▶ _What you need to do_
Return only the final portion of the entries: the line with "Click the Save icon in quick access toolbar" and every line after it, each one exact.

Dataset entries
# # # #

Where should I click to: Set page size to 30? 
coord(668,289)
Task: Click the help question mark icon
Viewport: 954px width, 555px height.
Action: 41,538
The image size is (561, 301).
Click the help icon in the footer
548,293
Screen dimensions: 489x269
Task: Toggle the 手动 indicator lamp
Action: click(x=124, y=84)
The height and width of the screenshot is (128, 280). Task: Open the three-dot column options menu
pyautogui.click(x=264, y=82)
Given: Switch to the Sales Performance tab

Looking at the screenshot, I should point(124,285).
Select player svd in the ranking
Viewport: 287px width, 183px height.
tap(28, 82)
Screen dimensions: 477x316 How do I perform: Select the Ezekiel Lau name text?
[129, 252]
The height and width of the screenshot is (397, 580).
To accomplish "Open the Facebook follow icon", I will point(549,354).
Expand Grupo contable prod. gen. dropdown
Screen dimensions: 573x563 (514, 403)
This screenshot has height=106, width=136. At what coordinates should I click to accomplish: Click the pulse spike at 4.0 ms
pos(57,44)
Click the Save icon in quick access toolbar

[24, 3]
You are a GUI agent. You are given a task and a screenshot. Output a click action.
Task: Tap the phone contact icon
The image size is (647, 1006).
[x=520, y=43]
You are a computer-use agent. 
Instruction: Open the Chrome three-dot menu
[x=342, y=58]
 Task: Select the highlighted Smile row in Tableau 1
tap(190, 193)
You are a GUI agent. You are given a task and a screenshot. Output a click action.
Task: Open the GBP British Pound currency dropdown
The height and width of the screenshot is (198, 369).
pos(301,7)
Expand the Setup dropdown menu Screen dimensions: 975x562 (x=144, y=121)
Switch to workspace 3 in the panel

# # # #

▶ _Solution_
Click the Save icon in quick access toolbar

[24, 3]
You are a GUI agent. You are given a task and a screenshot. Output a click action.
Task: Tap the phone contact icon
The image size is (647, 1006).
[x=520, y=43]
You are a computer-use agent. 
Instruction: Open the Chrome three-dot menu
[x=342, y=58]
 Task: Select the highlighted Smile row in Tableau 1
tap(190, 193)
You are a GUI agent. You are given a task and a screenshot. Output a click action.
Task: Open the GBP British Pound currency dropdown
The height and width of the screenshot is (198, 369).
pos(301,7)
Expand the Setup dropdown menu Screen dimensions: 975x562 (x=144, y=121)
Switch to workspace 3 in the panel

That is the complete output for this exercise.